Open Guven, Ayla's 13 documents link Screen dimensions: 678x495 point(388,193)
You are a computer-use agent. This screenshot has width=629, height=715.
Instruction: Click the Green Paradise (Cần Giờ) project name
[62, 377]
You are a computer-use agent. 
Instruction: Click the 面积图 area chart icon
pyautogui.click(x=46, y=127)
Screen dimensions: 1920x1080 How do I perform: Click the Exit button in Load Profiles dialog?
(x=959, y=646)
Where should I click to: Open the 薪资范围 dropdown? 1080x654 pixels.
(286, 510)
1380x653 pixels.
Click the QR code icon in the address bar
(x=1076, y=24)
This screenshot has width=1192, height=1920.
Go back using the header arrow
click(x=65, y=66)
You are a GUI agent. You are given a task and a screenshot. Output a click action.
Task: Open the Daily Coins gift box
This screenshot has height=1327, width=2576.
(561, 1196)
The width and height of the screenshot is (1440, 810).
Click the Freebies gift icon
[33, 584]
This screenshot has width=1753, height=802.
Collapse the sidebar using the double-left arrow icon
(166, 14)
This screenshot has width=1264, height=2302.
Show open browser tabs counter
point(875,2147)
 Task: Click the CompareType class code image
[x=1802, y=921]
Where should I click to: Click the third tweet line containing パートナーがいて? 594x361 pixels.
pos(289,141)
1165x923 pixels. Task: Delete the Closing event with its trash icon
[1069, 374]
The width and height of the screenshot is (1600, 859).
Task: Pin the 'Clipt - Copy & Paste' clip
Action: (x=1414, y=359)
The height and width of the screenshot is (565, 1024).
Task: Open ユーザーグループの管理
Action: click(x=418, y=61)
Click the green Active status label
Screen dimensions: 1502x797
++++++++++
Copy the material verbatim, from the line containing "1165x923 pixels. Task: Delete" through the end of the material, including both of those lines.

1165x923 pixels. Task: Delete the Closing event with its trash icon
[1069, 374]
The width and height of the screenshot is (1600, 859).
Task: Pin the 'Clipt - Copy & Paste' clip
Action: (x=1414, y=359)
The height and width of the screenshot is (565, 1024).
Task: Open ユーザーグループの管理
Action: click(x=418, y=61)
Click the green Active status label
Screen dimensions: 1502x797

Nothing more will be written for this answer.